"Día Mundial de la lucha contra el SIDA 2014 en México"

Día Mundial de la lucha contra el SIDA 2014 en México

El asambleísta Orlando Anaya González urgió a emprender acciones que frenen el número de contagios de VIH en el Distrito Federal.

Orlando Anaya González
Anaya González urgió a emprender acciones que frenen el número de contagios de VIH. (Foto: Twitter)

En el marco del Día Mundial de la lucha contra el SIDA, que se conmemora el 1 de diciembre, también destacó la necesidad de crear conciencia sobre prevención, tratamiento y apoyo a quienes padecen este síndrome desde una perspectiva integral de equidad de género.

De ahí que el integrante de la Comisión de Salud en la Asamblea Legislativa del Distrito Federal (ALDF) reiteró el llamado a no relajar la política de prevención, pues representa el único camino para evitar los contagios masivos de esta grave enfermedad.

“Urge la necesidad de plantear nuevas rutas para trabajar a favor de la promoción de la salud de los habitantes.

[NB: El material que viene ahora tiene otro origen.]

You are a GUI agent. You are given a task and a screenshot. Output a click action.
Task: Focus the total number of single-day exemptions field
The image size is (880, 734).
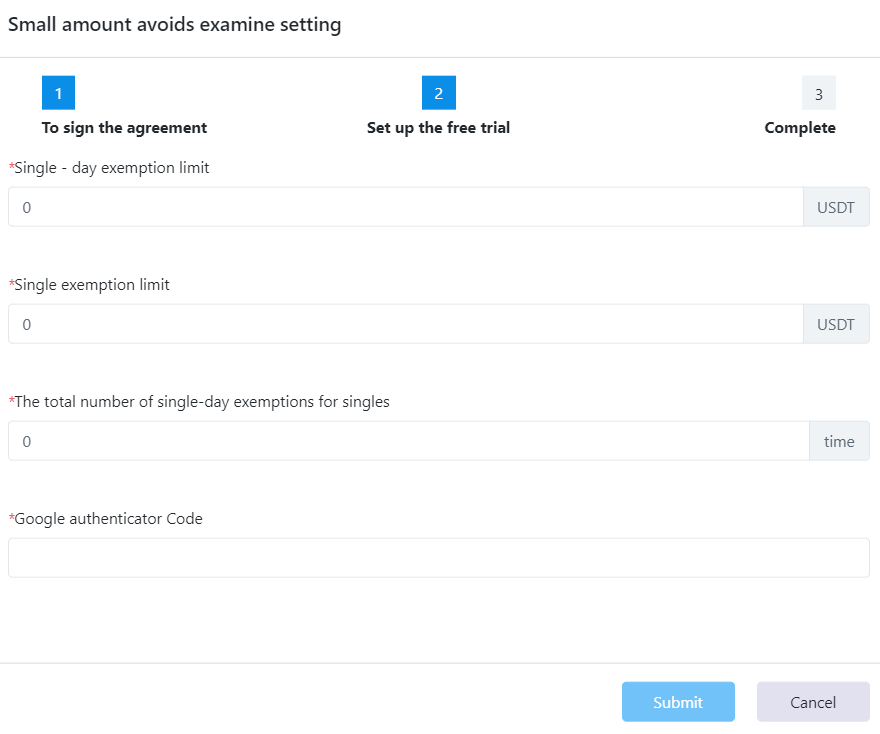point(409,441)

Es de suma importancia que cada una de ellos conozcan los riesgos y las consecuencias de una práctica sexual riesgosa”.

También consideró como infructuosa la estrategia de la Secretaría de Salud local de distribuir 12 millones de preservativos masculinos, ya que en los últimos meses ha aumentado el número de nuevas infecciones de Virus de Inmunodeficiencia Humana (VIH) entre los capitalinos, que afecta a muchas embarazadas.

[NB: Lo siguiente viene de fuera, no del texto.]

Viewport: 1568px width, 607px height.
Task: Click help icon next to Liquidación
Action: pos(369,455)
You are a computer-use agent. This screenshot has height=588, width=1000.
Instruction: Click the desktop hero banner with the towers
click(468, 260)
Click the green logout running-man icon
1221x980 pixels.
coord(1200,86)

La estrategia de condones masculinos representa una gran oportunidad para la prevención, pero muestra la desigualdad de métodos de prevención para mujeres, consideró el legislador del Partido Acción Nacional.

“A pesar de que la Secretaría de Salud menciona la existencia del condón femenino en los centros de salud, la realidad es que no hay disponibilidad y acceso real a estas otras opciones, lo que impide el acceso pleno a sus derechos del ejercicio de una sexualidad protegida”.

El panista urgió igualmente a luchar contra la estigmatización y la discriminación hacia quienes padecen esta enfermedad, ya que muchas de las personas que viven con VIH quedan relegadas de oportunidades laborales, escolares o incluso son excluidas de su entorno familiar.